Make BlobStoreRepository Aware of ClusterState by original-brownbear · Pull Request #49639 · elastic/elasticsearch

original-brownbear · 2019-11-27T11:39:30Z

This is a preliminary to #49060.

It does not introduce any substantial behavior change to how the blob store repository
operates. What it does is to add all the infrastructure changes around passing the cluster service
to the blob store, associated test changes and a best effort approach to tracking the latest repository
generation on all nodes from cluster state updates. This brings a slight improvement to the consistency by which non-master nodes (or master directly after a failover) will be able to determine the latest
repository generation. It does not however do any tricky checks for the situation after a repository operation (create, delete or cleanup) that could theoretically be used to get even greater accuracy to keep this change simple.
This change does not in any way alter the behavior of the blobstore repository other than adding a better "guess" for the value of the latest repo generation and is mainly intended to isolate the actual logical change to how the repository operates in #49060

This is a preliminary to #49060. It does not introduce any substantial behavior change to how the blob store repository operates. What it does is to add all the infrastructure changes around passing the cluster service to the blob store, associated test changes and a best effort approach to tracking the latest repository generation on all nodes from cluster state updates. This brings a slight improvement to the consistency by which non-master nodes (or master directly after a failover) will be able to determine the latest repository generation. It does not however do any tricky checks for the situation after a repository operation (create, delete or cleanup) that could theoretically be used to get even greater accuracy to keep this change simple. This change does not in any way alter the behavior of the blobstore repository other than adding a better "guess" for the value of the latest repo generation and is mainly intended to isolate the actual logical change to how the repository operates in #49060

elasticmachine · 2019-11-27T11:39:32Z

Pinging @elastic/es-distributed (:Distributed/Snapshot/Restore)

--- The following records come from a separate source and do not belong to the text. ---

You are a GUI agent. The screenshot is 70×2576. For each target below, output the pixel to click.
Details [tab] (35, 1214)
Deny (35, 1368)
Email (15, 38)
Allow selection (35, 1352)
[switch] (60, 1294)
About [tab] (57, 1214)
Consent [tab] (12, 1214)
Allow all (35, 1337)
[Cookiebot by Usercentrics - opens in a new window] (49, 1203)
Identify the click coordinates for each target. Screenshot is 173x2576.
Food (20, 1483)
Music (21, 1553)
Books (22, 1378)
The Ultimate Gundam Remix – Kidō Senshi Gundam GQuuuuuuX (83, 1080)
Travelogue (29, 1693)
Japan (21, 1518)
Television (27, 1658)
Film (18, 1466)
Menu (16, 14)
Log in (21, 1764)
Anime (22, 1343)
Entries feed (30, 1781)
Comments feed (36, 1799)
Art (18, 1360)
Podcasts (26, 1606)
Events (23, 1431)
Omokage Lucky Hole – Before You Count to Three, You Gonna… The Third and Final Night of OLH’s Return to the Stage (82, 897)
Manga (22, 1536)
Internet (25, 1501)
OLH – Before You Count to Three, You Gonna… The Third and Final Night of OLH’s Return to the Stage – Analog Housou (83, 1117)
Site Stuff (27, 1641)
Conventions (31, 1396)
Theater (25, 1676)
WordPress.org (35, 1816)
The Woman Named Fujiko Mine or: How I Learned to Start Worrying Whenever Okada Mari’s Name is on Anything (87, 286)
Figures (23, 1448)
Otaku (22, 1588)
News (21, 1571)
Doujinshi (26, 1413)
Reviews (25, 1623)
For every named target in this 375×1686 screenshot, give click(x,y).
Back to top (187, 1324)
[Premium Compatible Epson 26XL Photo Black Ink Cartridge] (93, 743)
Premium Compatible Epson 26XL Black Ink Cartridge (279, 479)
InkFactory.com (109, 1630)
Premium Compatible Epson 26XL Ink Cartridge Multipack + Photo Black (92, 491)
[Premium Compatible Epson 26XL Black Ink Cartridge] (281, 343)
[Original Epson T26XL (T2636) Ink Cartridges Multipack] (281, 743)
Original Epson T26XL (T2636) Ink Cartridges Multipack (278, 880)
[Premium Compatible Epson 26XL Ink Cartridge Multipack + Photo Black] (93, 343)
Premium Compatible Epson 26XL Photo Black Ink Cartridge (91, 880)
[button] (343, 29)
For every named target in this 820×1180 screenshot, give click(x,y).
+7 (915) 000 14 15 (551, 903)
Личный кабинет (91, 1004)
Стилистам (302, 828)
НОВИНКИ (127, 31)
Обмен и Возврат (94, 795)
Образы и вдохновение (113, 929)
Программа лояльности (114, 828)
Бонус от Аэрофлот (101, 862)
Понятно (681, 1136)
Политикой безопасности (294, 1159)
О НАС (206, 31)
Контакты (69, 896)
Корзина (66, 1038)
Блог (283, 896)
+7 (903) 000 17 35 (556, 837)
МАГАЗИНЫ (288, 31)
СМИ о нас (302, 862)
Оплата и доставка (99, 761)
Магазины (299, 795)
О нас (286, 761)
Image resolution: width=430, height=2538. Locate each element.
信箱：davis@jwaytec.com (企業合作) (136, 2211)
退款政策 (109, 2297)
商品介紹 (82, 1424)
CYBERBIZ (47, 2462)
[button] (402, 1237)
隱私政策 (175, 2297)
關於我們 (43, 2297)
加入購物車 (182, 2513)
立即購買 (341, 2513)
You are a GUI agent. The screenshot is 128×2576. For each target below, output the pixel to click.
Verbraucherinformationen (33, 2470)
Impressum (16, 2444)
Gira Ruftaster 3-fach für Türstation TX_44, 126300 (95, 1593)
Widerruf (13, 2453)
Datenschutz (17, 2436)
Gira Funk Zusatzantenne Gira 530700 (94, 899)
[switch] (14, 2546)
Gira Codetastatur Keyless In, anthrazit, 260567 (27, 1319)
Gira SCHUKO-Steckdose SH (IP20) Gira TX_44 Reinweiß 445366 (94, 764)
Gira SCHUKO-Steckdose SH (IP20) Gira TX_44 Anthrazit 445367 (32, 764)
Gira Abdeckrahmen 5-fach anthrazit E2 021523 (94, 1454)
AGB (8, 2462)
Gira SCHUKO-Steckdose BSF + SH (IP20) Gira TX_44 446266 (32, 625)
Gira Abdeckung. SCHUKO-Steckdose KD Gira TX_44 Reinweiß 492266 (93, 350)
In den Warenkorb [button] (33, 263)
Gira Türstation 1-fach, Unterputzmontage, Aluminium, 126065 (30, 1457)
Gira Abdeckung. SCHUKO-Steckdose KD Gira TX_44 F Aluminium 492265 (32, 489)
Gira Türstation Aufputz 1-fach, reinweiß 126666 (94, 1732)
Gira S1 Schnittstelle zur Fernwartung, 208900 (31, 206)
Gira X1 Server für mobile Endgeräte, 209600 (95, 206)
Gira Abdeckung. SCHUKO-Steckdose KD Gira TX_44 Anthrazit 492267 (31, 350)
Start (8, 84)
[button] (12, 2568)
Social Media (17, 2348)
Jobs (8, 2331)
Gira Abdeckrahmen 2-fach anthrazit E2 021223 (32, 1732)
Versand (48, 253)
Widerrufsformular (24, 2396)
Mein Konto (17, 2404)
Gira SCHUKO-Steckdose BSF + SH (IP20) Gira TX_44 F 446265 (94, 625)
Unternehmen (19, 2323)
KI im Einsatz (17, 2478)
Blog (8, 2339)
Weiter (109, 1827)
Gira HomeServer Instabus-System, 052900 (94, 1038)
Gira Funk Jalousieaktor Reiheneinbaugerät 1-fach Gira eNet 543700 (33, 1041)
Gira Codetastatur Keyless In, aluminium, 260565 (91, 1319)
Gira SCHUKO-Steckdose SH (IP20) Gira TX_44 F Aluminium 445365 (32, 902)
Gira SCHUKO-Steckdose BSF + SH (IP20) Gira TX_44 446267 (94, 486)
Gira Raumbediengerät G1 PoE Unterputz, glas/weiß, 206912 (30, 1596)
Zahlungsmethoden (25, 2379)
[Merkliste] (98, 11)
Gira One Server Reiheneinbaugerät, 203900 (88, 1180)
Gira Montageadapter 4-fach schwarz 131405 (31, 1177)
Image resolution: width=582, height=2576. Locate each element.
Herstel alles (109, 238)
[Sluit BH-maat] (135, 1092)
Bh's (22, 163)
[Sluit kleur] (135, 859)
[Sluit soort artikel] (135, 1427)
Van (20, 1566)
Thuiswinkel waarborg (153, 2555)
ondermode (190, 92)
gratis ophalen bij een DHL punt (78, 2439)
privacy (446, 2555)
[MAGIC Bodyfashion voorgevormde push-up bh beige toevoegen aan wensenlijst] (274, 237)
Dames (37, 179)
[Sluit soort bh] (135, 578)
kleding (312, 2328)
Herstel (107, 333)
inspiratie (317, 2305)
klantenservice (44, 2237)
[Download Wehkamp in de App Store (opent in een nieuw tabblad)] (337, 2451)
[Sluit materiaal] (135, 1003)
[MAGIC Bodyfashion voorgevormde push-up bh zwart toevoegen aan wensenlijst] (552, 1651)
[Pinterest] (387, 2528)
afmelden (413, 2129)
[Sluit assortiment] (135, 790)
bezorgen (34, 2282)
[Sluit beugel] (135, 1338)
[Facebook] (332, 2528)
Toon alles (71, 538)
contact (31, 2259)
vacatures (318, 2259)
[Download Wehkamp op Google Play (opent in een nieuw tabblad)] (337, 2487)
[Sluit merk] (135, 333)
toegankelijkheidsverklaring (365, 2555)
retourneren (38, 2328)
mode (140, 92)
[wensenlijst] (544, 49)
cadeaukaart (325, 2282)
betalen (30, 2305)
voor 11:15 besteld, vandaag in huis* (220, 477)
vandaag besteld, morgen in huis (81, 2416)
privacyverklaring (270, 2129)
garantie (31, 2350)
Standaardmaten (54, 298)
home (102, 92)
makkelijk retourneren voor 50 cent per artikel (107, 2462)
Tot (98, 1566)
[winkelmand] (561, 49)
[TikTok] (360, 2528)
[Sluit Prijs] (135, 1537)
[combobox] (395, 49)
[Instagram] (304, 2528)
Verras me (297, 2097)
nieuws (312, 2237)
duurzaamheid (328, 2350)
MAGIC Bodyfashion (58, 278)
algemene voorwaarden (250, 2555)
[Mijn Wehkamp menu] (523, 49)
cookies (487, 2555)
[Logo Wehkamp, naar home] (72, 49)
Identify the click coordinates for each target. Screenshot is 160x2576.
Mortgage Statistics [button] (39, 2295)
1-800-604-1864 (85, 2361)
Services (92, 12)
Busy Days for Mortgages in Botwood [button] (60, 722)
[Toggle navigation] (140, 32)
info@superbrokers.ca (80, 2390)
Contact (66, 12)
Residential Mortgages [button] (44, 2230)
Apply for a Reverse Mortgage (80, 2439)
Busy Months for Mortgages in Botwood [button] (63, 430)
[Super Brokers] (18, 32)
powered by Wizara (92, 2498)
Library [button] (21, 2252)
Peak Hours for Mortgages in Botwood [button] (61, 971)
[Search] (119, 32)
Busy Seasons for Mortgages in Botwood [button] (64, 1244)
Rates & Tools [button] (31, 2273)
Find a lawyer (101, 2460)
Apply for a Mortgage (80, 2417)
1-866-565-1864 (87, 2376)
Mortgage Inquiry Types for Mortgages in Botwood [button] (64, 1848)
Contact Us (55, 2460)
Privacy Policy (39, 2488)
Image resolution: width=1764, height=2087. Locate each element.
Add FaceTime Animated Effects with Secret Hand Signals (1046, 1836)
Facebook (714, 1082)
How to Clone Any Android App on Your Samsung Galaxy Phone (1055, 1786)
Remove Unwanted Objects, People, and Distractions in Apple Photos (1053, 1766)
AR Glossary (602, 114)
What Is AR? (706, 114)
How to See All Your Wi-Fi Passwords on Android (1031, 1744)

original-brownbear · 2019-11-27T12:04:50Z

@ywelsch @tlrx I know that the practical improvement to resiliency from this change is pretty small (see PR description ... we're always picking up the best known state before an operation), but I think it should take a lot of the pain out of reviewing #49060 by containing almost all non-functional changes in that PR. Let me know what you think :)

ywelsch

Left some comments. Thanks!

server/src/main/java/org/elasticsearch/repositories/blobstore/BlobStoreRepository.java

ywelsch · 2019-11-27T12:54:30Z

server/src/main/java/org/elasticsearch/repositories/blobstore/BlobStoreRepository.java

+    // Inspects all cluster state elements that contain a hint about what the current repository generation is and updates
+    // #latestKnownRepoGen if a newer than currently known generation is found
+    @Override
+    public void applyClusterState(ClusterChangedEvent event) {


I wonder if RepositoriesService should update the relevant repository about changes to their snapshots. RepositoriesService is already a cluster state listener, which means that we don't need an additional lifecycle here.

This would also be closer to how we inform shards about updates (see IndexShard.updateShardState)

I thought about that initially but then dropped the idea because that would've meant leaking the specifics of BlobStoreRepository into RepositoriesService.
But come to think of it now ... doing this would also save a bit of tricky of code in #49060 to get the initialization of the repo on non-master nodes right.
Let's do it -> will do :)

I wonder if RepositoriesService should update the relevant repository about changes to their snapshots.

I agree, that seems to be the right thing to do. I'm also not super happy to have BlobStoreRepository have its own lifecycle.

Could I warm your heart for cfb104f maybe? :)
I think in the case of the repositories it's better to pass the whole ClusterState to the repo instead of figuring out what parts go to what repo in RepositoriesService. Otherwise we needlessly waste cycles on the repos that don't require the cluster state (e.g. read-only repos, ccr, ...). Also, in #49060 the parts of the CS that need to be inspected will change, but we may want to keep the current logic from here as BwC fallback which is much easier if we just pass the full ClusterState down.
Also, I realized that I actually had to move the cluster state application method to Repository because of FilterRepository (and upcoming encrypted repo wrapper etc.) so this didn't leak any blob store repo specifics to RepositoriesService after all :)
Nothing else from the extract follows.